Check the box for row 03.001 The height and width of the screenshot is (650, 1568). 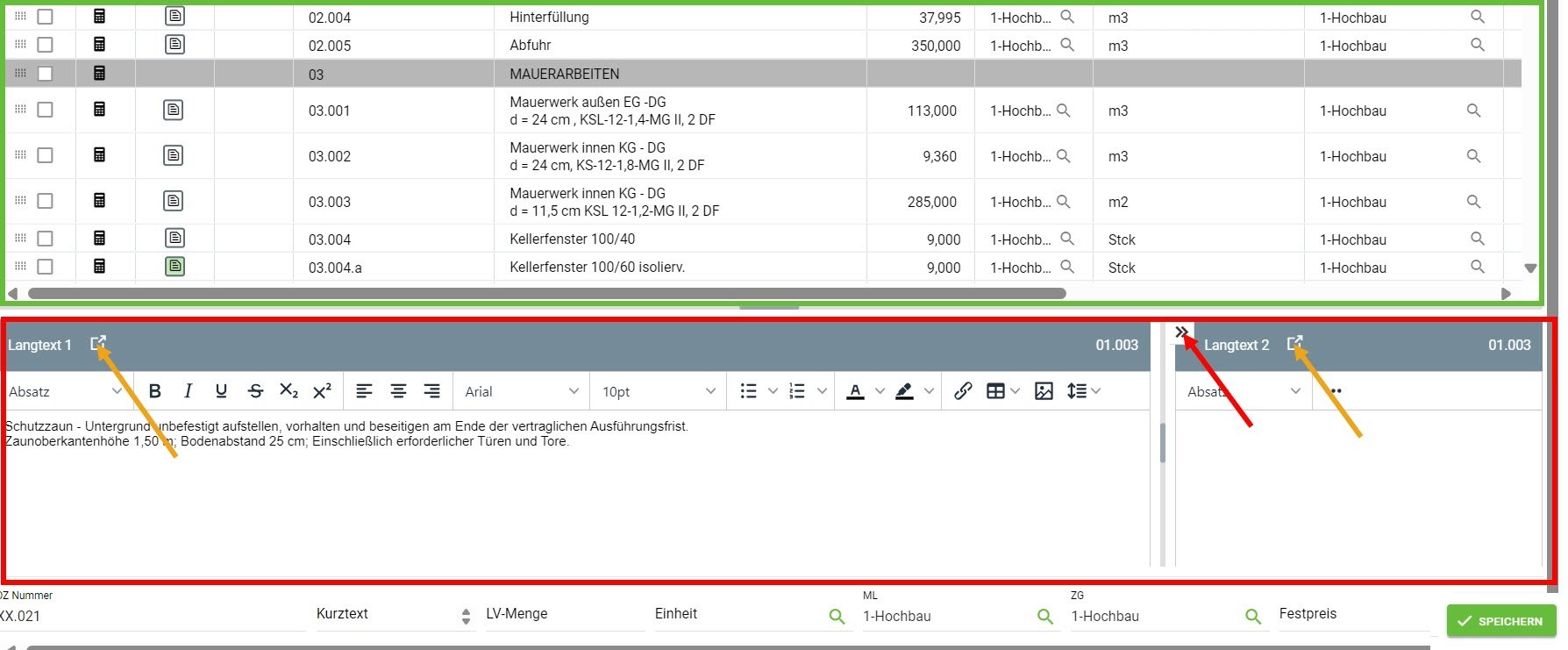(46, 110)
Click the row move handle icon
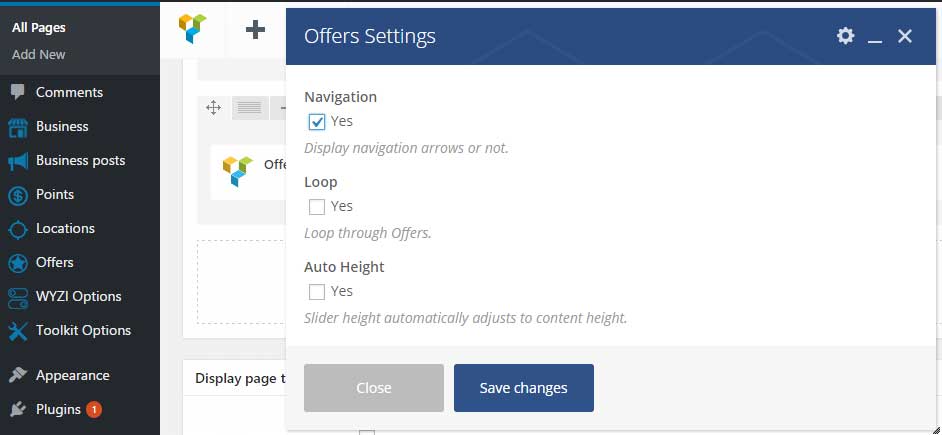The image size is (942, 435). click(213, 108)
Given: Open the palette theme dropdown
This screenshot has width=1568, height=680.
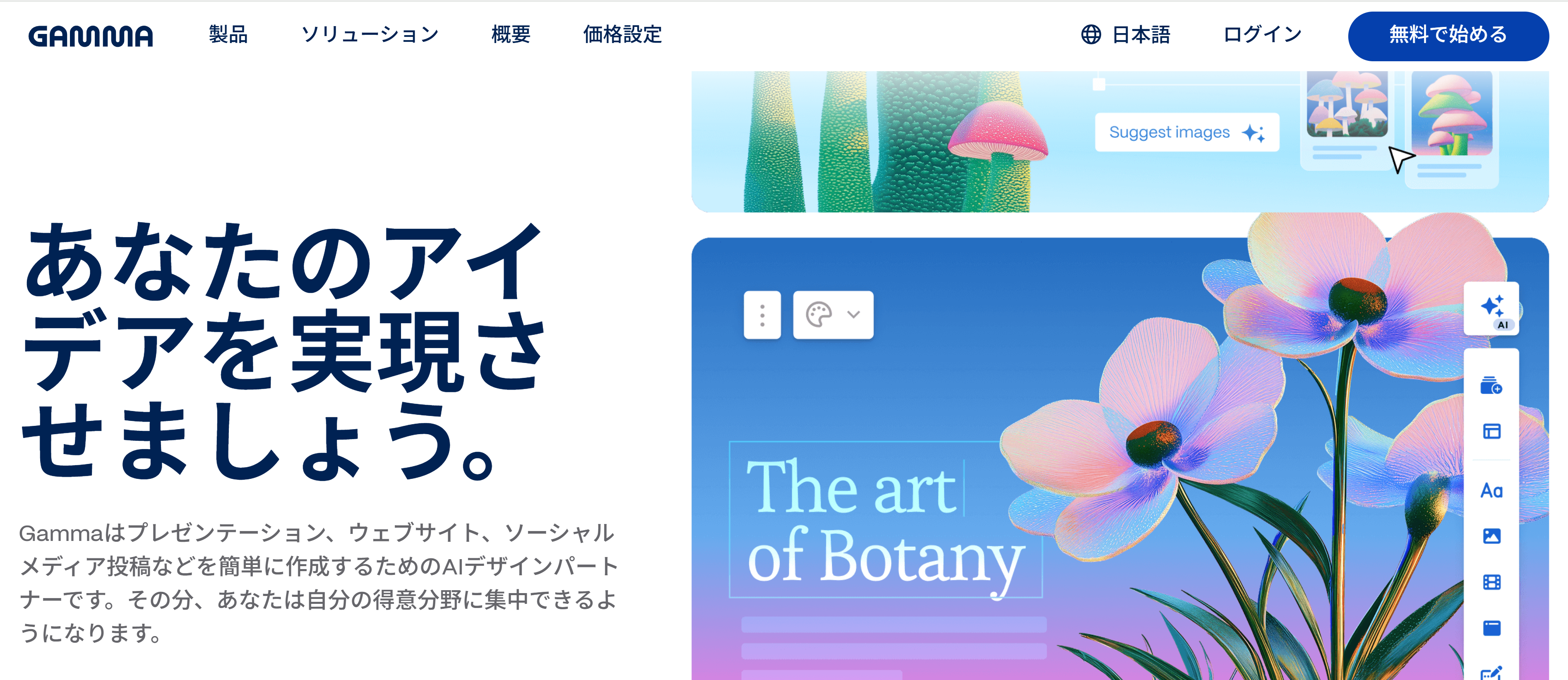Looking at the screenshot, I should 833,315.
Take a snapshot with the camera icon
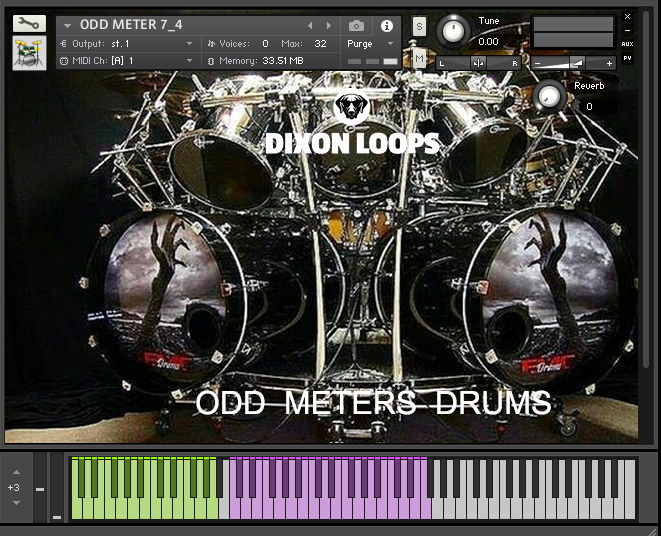The width and height of the screenshot is (661, 536). tap(356, 26)
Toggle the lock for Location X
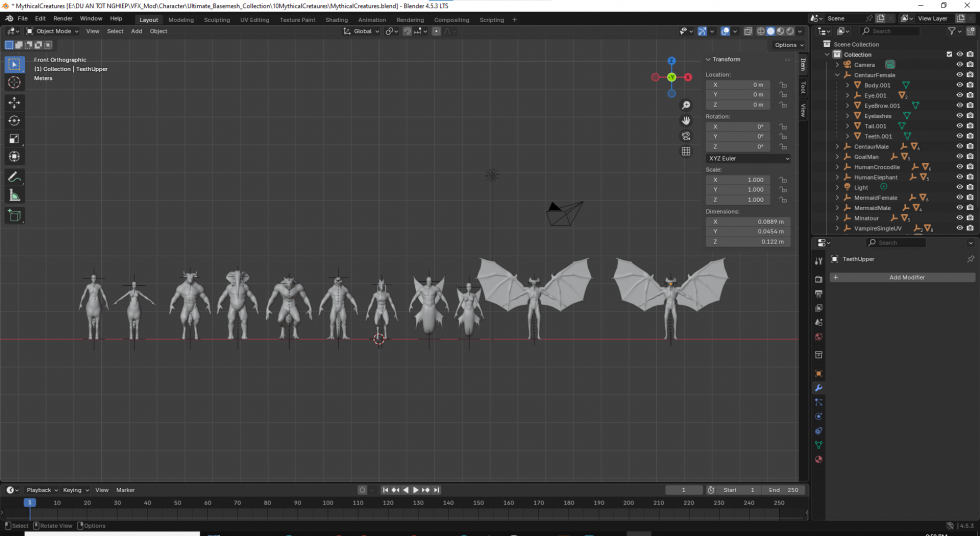The width and height of the screenshot is (980, 536). tap(782, 85)
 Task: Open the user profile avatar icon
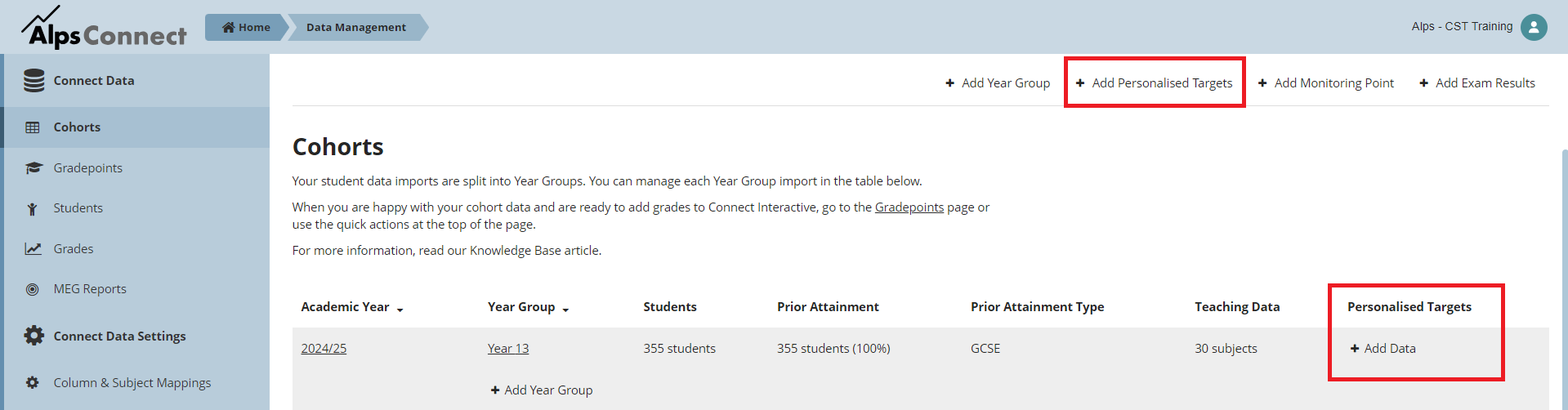coord(1534,27)

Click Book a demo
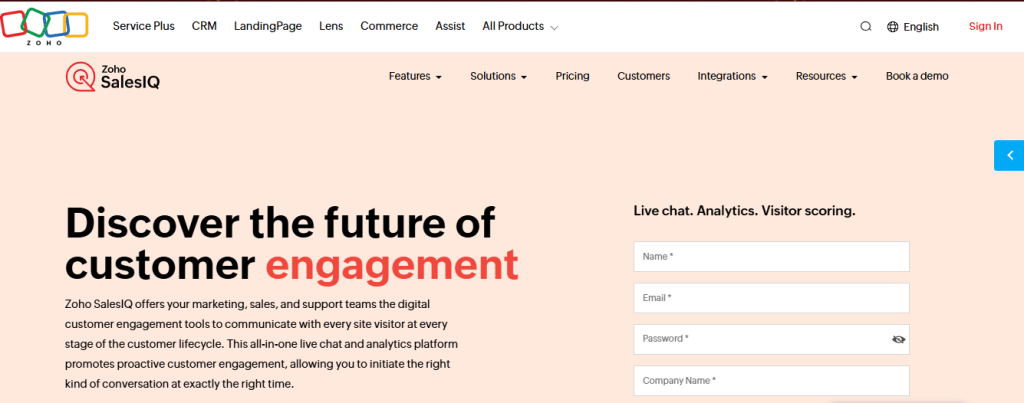tap(917, 76)
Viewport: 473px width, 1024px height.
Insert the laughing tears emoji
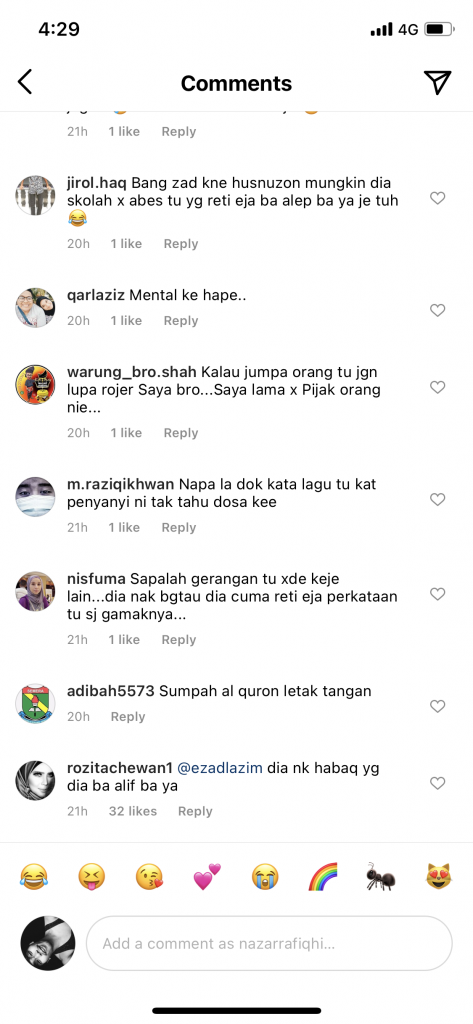pos(33,876)
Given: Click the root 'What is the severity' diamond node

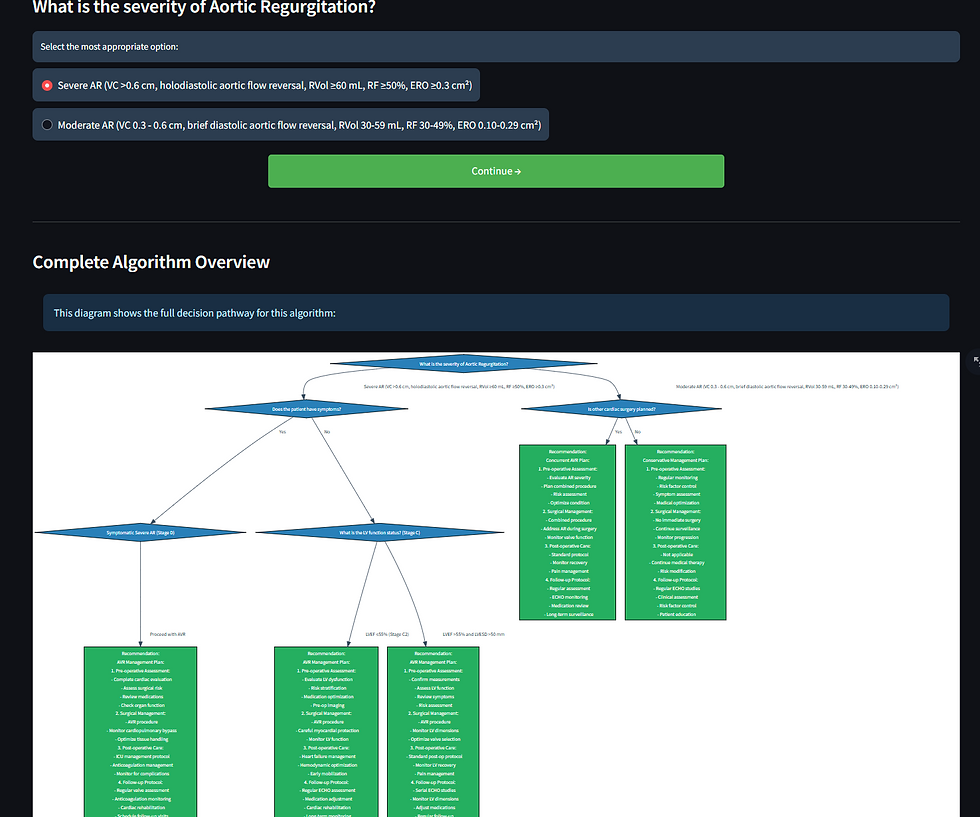Looking at the screenshot, I should tap(463, 364).
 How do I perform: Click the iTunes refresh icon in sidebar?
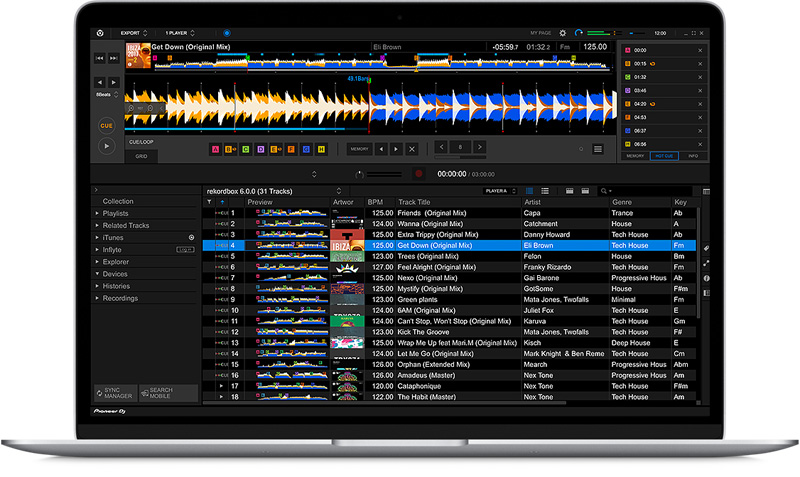(x=191, y=238)
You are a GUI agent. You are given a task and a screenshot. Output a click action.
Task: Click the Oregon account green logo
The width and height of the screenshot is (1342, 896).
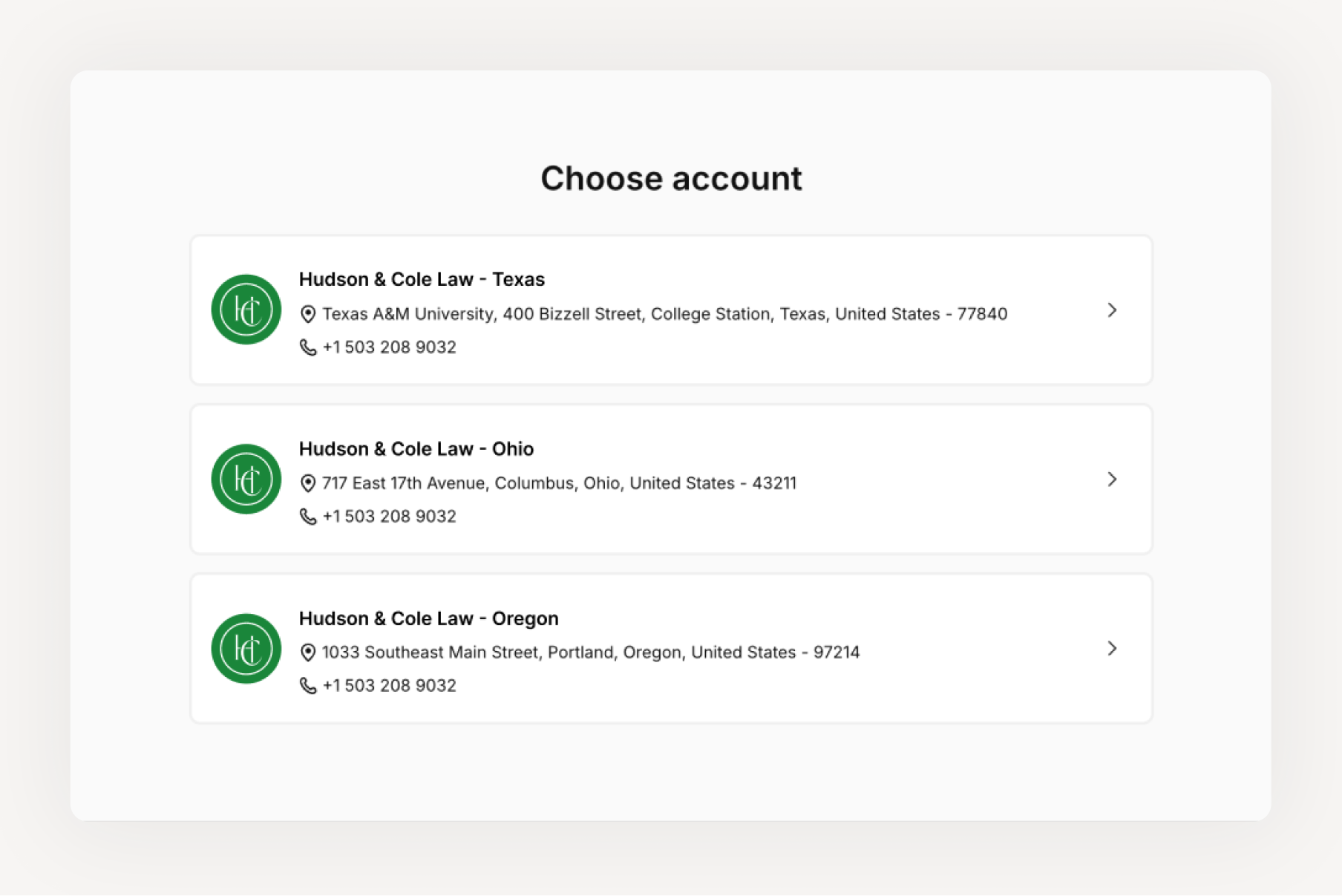(x=246, y=648)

----------

Exercise goal
Copy exactly the lines running from the line with "Task: Click the Oregon account green logo" to the final line of the listing, keeping both ends and dropping any picture.

Problem solution
Task: Click the Oregon account green logo
The width and height of the screenshot is (1342, 896).
(x=246, y=648)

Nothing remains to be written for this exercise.